*** Opening Data in this exercise ***

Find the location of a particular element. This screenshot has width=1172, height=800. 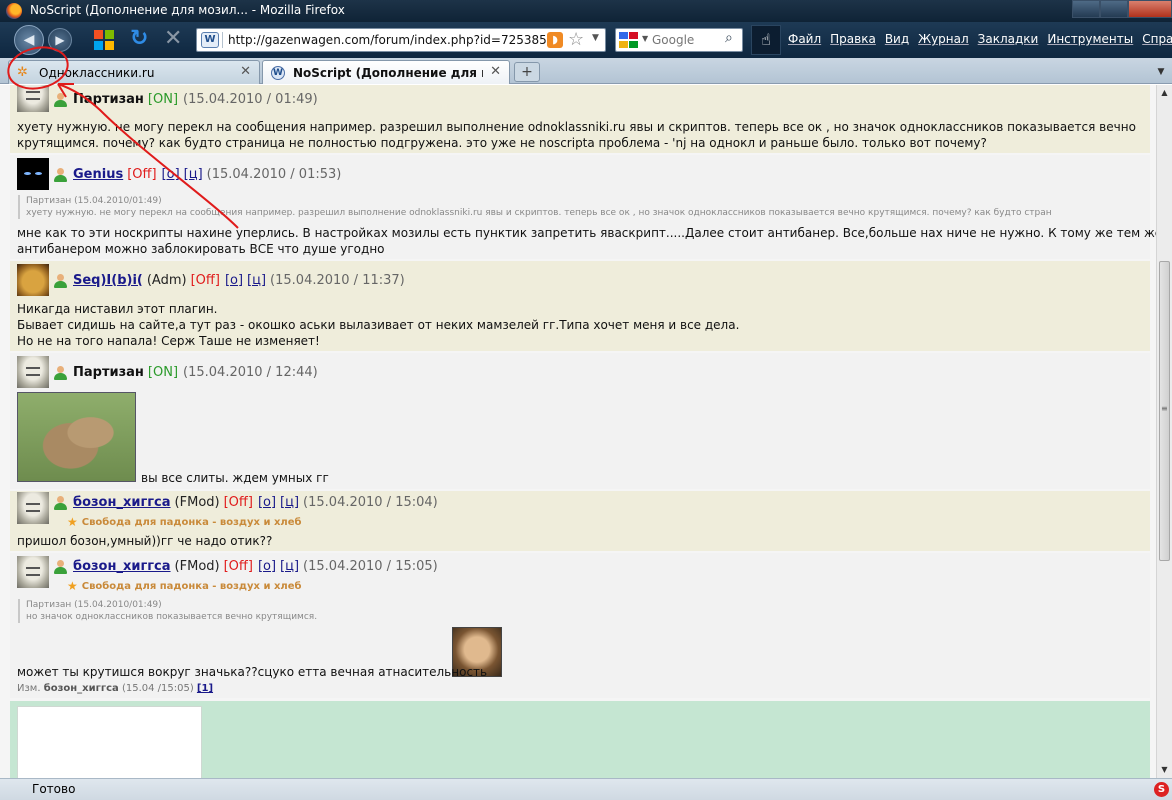

maximize-button is located at coordinates (1114, 9).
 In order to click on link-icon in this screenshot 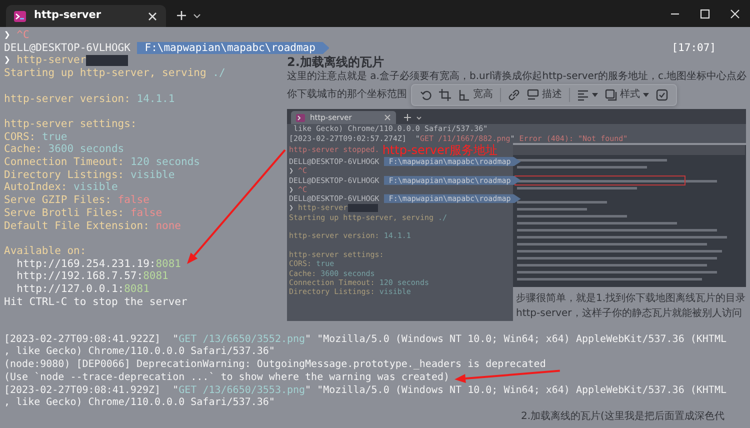, I will do `click(514, 96)`.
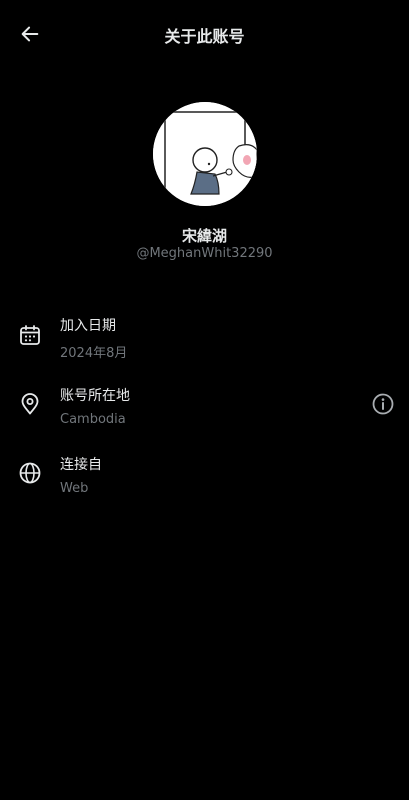  What do you see at coordinates (30, 335) in the screenshot?
I see `calendar-icon` at bounding box center [30, 335].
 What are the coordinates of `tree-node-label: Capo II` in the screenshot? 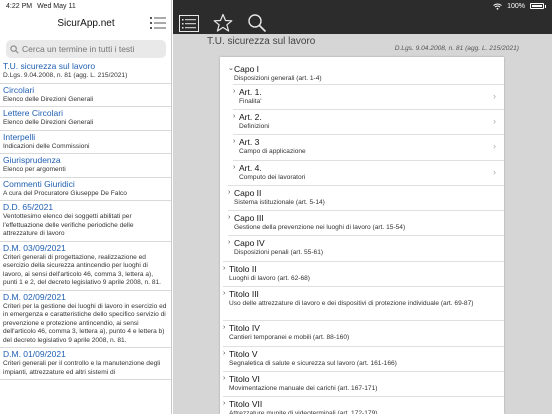 It's located at (248, 193).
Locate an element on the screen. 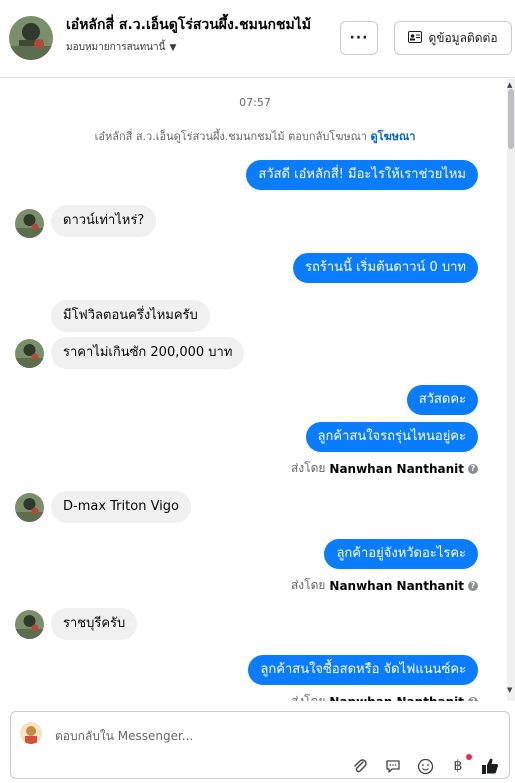 The height and width of the screenshot is (783, 515). thread-scrollbar: ▲ ▼ is located at coordinates (510, 390).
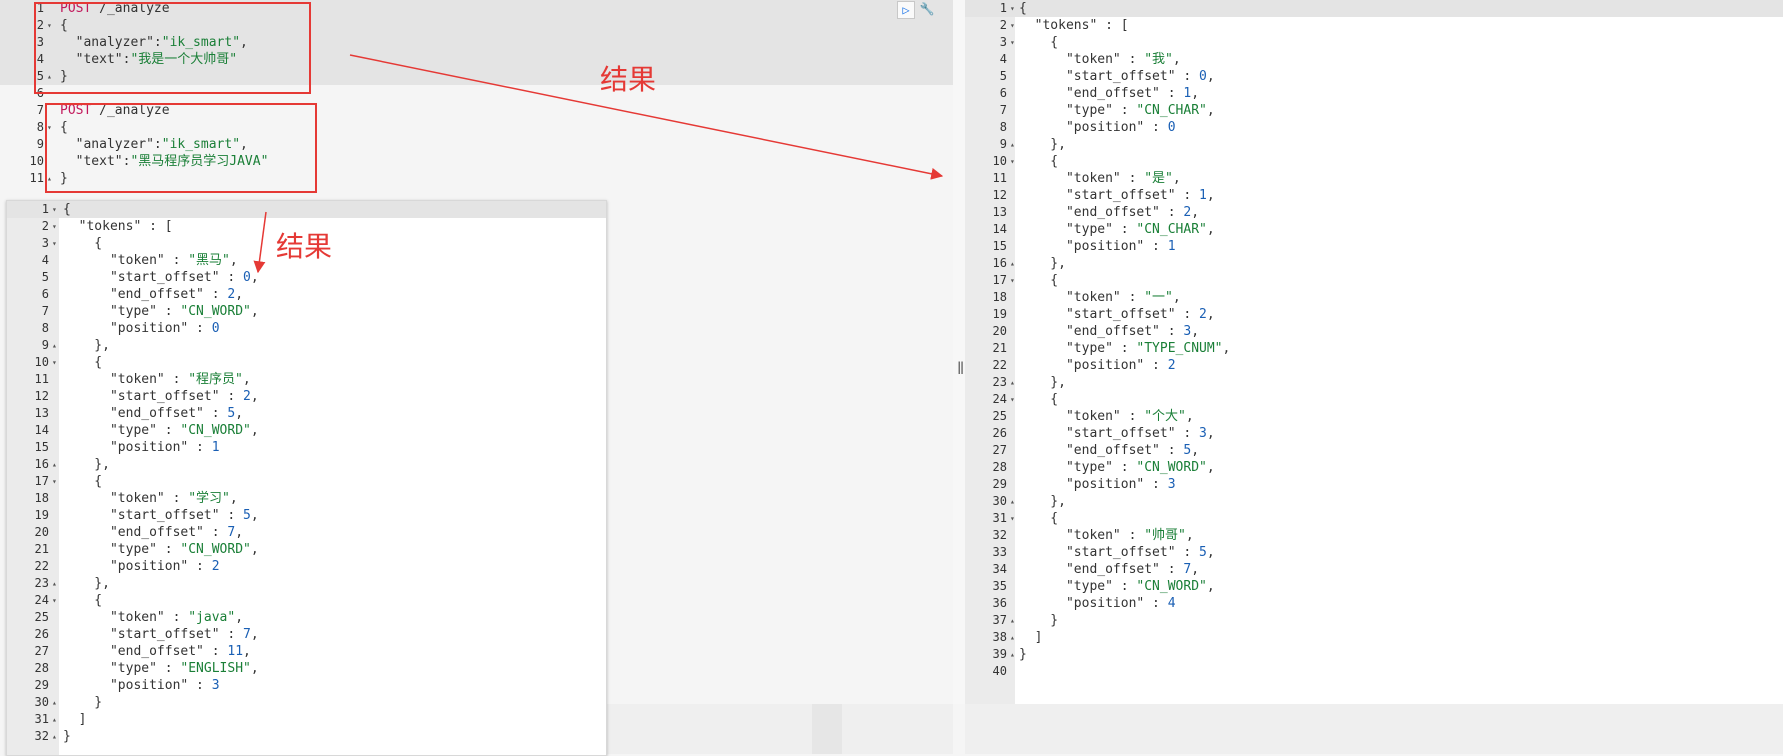 The width and height of the screenshot is (1783, 756). I want to click on line-number: 22, so click(1000, 365).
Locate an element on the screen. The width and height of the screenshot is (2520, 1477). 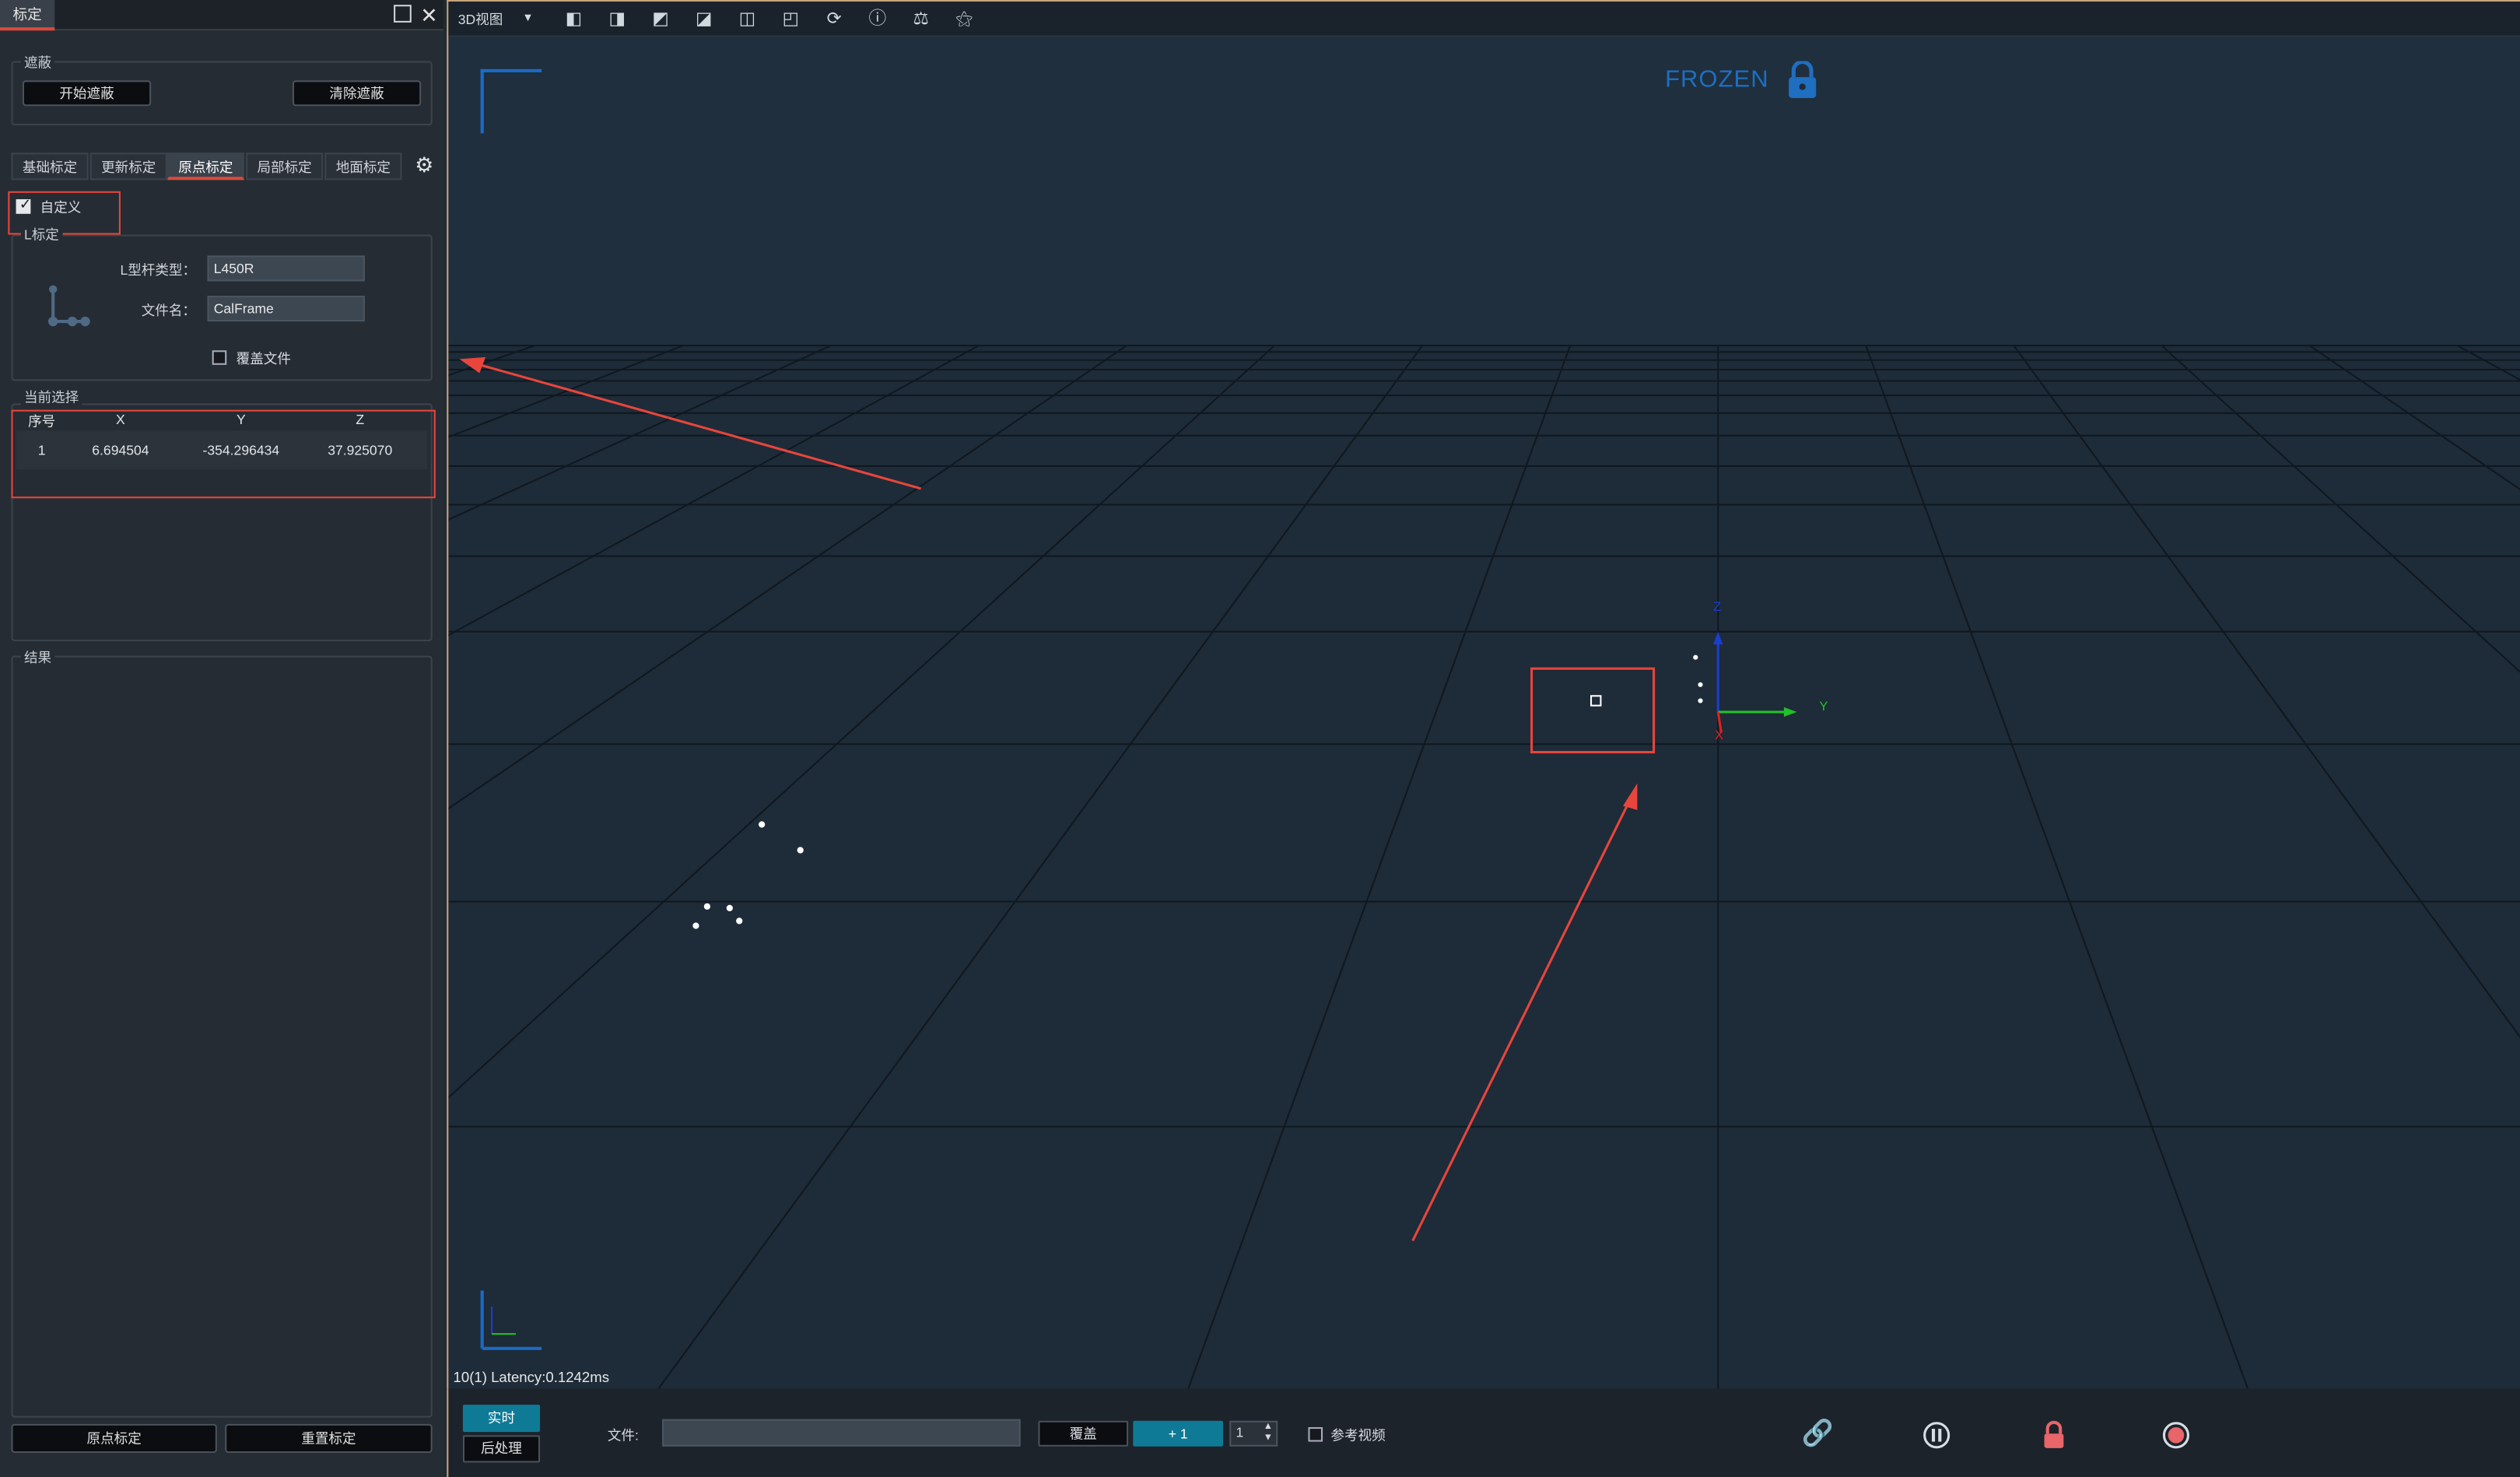
float-icon is located at coordinates (403, 14).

*** Closing Data in this exercise ***

To-do item = Write out the rows above, starting at the line that contains "Locate an element on the screen. The" and continuing through the final row, with the pictures left out.

Response to this exercise =
Locate an element on the screen. The width and height of the screenshot is (2520, 1477). 
float-icon is located at coordinates (403, 14).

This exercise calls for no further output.